Exercise requirements: Transcribe each entry exactly, without pictures.

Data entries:
=======
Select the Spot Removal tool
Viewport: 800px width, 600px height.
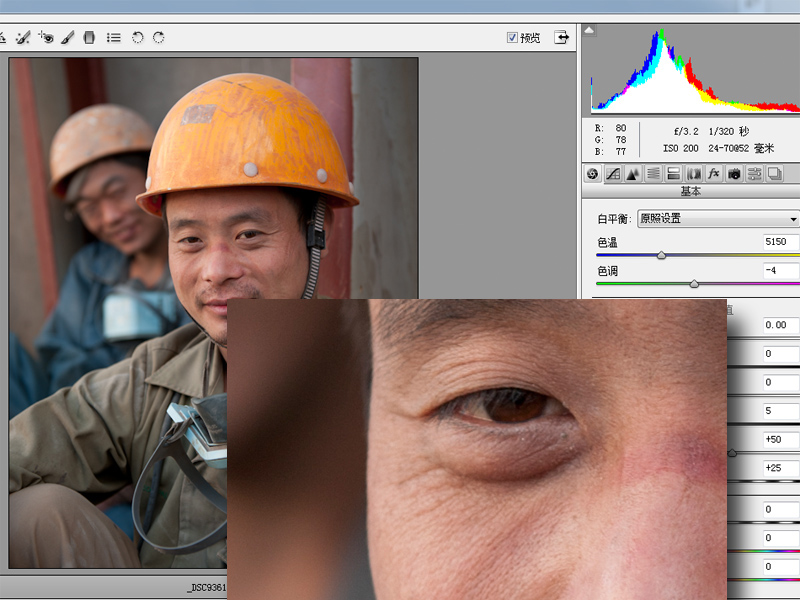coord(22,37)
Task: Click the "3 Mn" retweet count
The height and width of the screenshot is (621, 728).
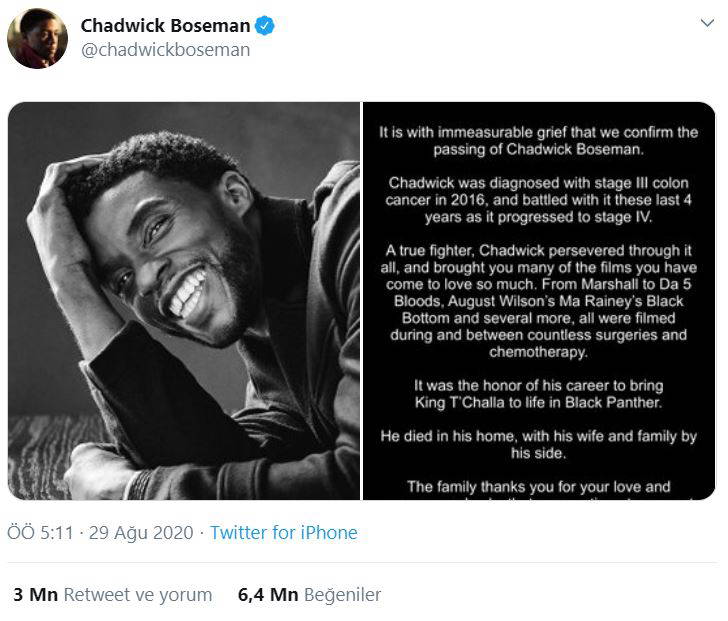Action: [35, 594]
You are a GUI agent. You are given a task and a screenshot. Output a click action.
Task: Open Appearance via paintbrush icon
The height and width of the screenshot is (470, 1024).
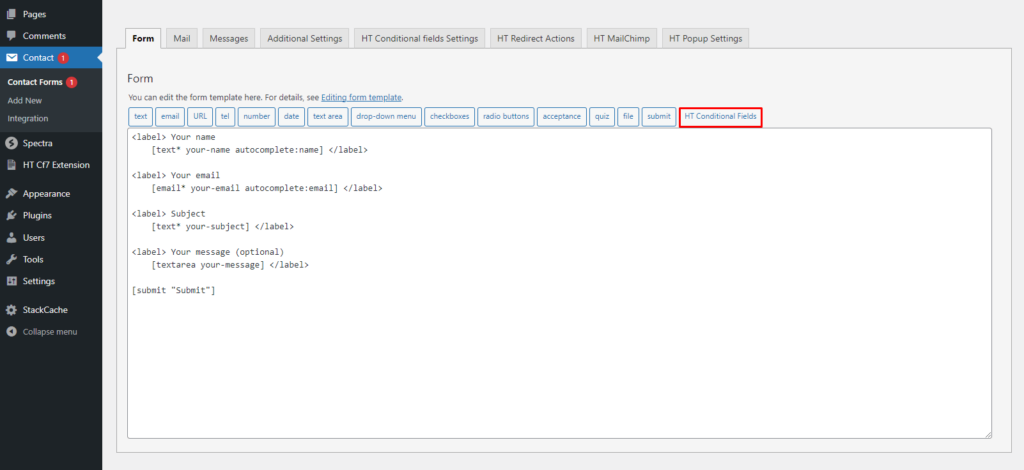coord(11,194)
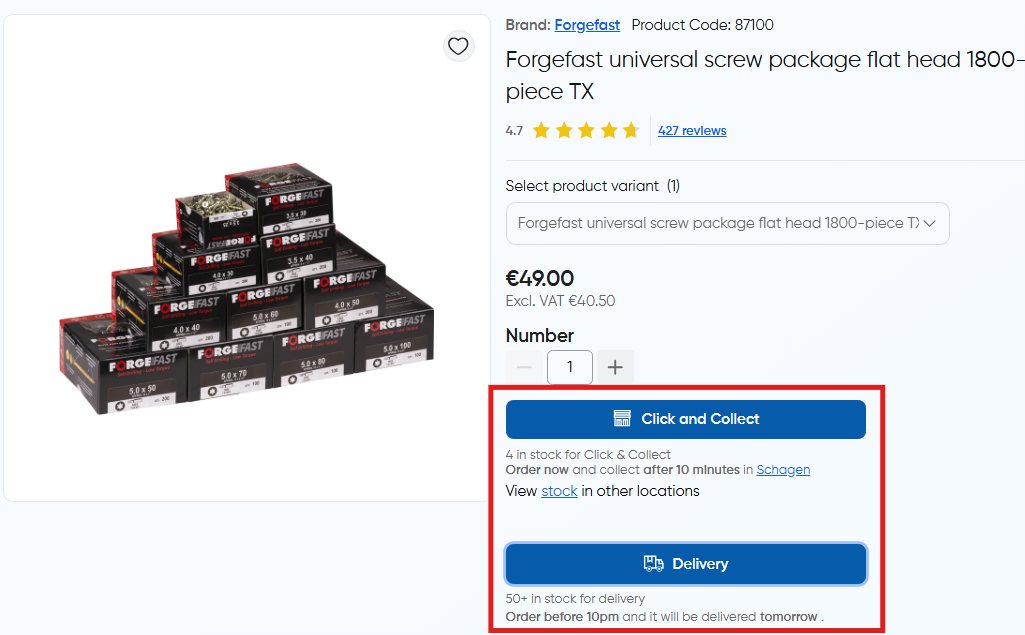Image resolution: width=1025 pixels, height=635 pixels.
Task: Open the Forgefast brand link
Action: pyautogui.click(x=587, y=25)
=======
Task output:
Select the Spot Removal tool
Viewport: 800px width, 600px height.
coord(22,37)
Task: Click the "3 Mn" retweet count
The height and width of the screenshot is (621, 728).
Action: [35, 594]
You are a GUI agent. You are given a task and a screenshot. Output a click action.
Task: Open Appearance via paintbrush icon
The height and width of the screenshot is (470, 1024).
coord(11,194)
Image resolution: width=1025 pixels, height=635 pixels.
Task: Open the Forgefast brand link
Action: pyautogui.click(x=587, y=25)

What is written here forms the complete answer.